Why are Republicans and conservatives heartless for not wanting to expand these fraud-ridden programs, while Democrats are compassionate for letting your hard-earned tax dollars be stolen by the fraudsters?
Food Stamps — And speaking of Democrats pushing more spending in fraud-filled programs, how about those food stamps? The push is on to keep funding the food stamp program, which has doubled to 47.3 million people since 2006. According to a December story in the New York Times, the government estimates the food-stamp fraud rate to be about 4 percent, or $3 billion.
Disability — Last fall a Senate subcommittee report found massive evidence of fraud in the Social Security Administration’s Disability Program. According to one news account, “The fraud is so rampant, and disability cases have so proliferated in recent years, that the Social Security’s Disability Trust Fund may run out of money in only 18 months, says Sen. Tom Coburn, R-Okla.”
And as if to give Coburn a resounding amen, last week New York City workers were charged with swindling the disability program out of an estimated $400 million since 1988. These “disabled” claimants go on to have productive second careers doing many of the activities they claimed they couldn’t do.
Social Security — Monthly Social Security checks allow millions of seniors to live with dignity, even dead ones. A June report by the agency’s office of inspector general found that in 2012, the agency paid out about $31 million to 2,475 dead people, which was much better than the 2.1 million deceased people who received benefits in 2011.

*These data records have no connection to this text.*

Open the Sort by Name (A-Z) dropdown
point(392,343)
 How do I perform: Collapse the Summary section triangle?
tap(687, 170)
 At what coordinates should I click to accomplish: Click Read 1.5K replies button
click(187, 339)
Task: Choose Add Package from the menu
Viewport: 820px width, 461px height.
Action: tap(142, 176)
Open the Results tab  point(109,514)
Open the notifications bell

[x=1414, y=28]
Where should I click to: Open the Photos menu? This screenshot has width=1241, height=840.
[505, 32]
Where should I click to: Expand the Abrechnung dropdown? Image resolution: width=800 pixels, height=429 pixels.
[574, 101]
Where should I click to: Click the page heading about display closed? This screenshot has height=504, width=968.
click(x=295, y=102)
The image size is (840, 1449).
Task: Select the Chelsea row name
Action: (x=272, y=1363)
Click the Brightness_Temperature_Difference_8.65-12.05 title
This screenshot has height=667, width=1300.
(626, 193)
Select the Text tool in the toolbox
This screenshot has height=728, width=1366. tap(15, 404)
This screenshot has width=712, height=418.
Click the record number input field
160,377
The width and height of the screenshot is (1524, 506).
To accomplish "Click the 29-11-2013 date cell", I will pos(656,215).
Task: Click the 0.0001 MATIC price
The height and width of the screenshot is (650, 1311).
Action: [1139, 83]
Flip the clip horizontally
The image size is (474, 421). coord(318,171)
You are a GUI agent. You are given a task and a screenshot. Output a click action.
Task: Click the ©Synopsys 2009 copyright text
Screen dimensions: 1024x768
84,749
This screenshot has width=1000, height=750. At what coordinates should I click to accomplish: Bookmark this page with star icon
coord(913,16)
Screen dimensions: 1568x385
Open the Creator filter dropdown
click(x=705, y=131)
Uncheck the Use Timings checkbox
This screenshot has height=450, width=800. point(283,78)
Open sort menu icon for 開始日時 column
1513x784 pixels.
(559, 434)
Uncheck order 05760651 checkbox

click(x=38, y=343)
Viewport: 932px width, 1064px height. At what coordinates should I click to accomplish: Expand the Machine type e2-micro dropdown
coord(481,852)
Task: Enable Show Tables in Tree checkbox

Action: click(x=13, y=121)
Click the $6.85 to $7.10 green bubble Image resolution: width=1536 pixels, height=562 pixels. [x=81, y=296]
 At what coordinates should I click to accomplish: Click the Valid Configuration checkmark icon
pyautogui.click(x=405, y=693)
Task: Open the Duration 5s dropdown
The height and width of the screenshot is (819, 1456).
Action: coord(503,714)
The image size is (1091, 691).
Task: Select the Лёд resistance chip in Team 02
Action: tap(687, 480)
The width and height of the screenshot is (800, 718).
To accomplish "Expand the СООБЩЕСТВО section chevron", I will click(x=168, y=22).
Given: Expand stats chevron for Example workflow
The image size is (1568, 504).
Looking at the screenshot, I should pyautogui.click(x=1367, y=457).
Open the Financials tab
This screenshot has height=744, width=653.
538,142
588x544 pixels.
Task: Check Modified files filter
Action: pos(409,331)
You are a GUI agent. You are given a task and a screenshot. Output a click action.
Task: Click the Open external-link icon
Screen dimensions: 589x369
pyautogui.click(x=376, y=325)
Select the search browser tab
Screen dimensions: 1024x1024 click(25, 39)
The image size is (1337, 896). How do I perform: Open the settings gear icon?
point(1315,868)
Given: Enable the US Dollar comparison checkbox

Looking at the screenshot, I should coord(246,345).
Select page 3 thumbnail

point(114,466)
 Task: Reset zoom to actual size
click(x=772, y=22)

Obamacare — There have already been multiple news stories of Obamacare scams, and the program is just getting started. Seeing how well the government polices all of those other programs, which have been around much longer and aren’t nearly as complex, Obamacare is likely to be a scammers’ paradise.
To be fair, the government has cranked up its fraud-fighting efforts over the past several years, and has caught some criminals—like its own employees. Just last month the Environmental Protection Agency’s highest-paid employee—a “climate change expert,” no less—was sentenced to 32 months in prison for bilking the government out of $1 million in salary and benefits. He was taking off weeks and months at a time, claiming he was secretly working for FBI.
If a blatant liar and thief was working next to senior government officials for years and no one noticed, how successful do we really think these same people will be rooting out fraud?
The problem is that the government has created so many programs with so many regulations covering so many people that it is virtually impossible to effectively police them all. Plus, government officials don’t seem to have much motive. Private sector executives would be fired for letting so much money—10 percent and more—slip through their hands, or the company would go broke. Not in the Obama administration. He uses it as an opportunity to demand that taxpayers fork over even more. And that may be the biggest scam of all.